2. – Move through it ASAP
It is a shock and there will be anger and grieving but don’t get stuck in that mode. Share with colleagues, get the support of family and friends and if you are really sinking, then talk to your GP. Beware colleagues who do not want to move on – you might need to make the decision to move away from such friendships if they threaten to bring you down. Also, there is only so many times your spouse, family members and friends can hear a re-enactment of the dreaded moment that all was revealed at your former place of work or of all the things your former managers could have or should have done to save your job. It is time to move on.
3. – Make the most of outplacement services
Another reason for trying to process your feelings ASAP are so you can make the most of any outplacement services offered to you. If you are still in shock or stuck in anger mode, then you will not be paying full attention when you should be learning how to market yourself for the job hunt.
4. – Think about upskilling
As you will have a little time on your hands and hopefully a little money as well, look at ways you can up skill. For example, many people teach themselves how to use a variety of software programs. Post redundancy is a good time to seek proper certification for these skills to better market yourself on the job hunt.
5. Don’t just jump at the next opportunity
Take a breath and think about what you really want to do next. Don’t just rush to take any job. This is an opportunity to re-group and look at all the possibilities. Find something that is a good fit for you and where you are at in your life.
6. Flexibility is key
Be prepared to take on a different style of work than what you are used to. Often after a redundancy people will turn down a great temporary role and stay out of work in the hope of landing the perfect permanent role. In this market, finding the right permanent job could take some time so get your head around the alternatives. While some employers are holding back on listing their permanent jobs right now, the number of casual and part-time work has increased. You might need to be flexible.
7. Review your skillset
Make a list of all your skills, attributes, education and training. See yourself in these terms rather than as a particular job role. This will further help you take advantage of a fast changing and more casual employment market.
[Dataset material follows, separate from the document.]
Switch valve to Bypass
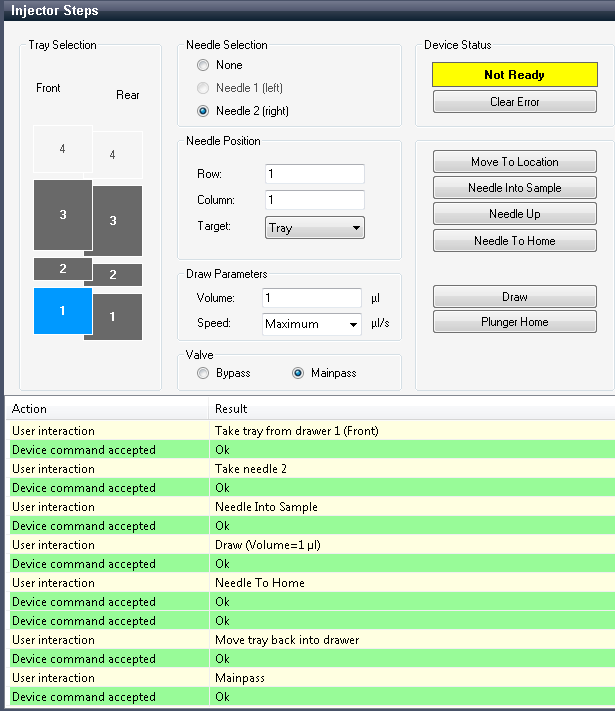The height and width of the screenshot is (711, 615). [x=204, y=373]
8. Focus on your own journey
Do not let headlines about other redundancies stop you looking for jobs online and in the press. The day you don’t look might be the day the right job is listed. Make job hunting a full time job.
9. Information is power
There is a tonne of information out there on redundancies and job hunting. It is vital you let your network of friends, family, former colleagues, ex bosses and key information conduits in your neighbourhood know that you are back on the market. Some people feel shame attached to be made redundant and so withdraw socially just at a time when they need to do the opposite. Job leads can come from anywhere including local merchants, the family doctor’s receptionist, your boss from three jobs ago – anywhere.
10. Check your baggage
When the employment market slows, competition for jobs increases and the number of applications rises. The result is that too many employers and recruiters fail to maintain good communication. The fact you were made redundant coupled with not hearing back from an employer about a job application can make people furious – even bitter. Be careful not to take this anger into job interviews with you. There really is nothing wrong with saying you were made redundant when you are asked at a job interview why you left your last job. Just make sure it is not said through gritted teeth.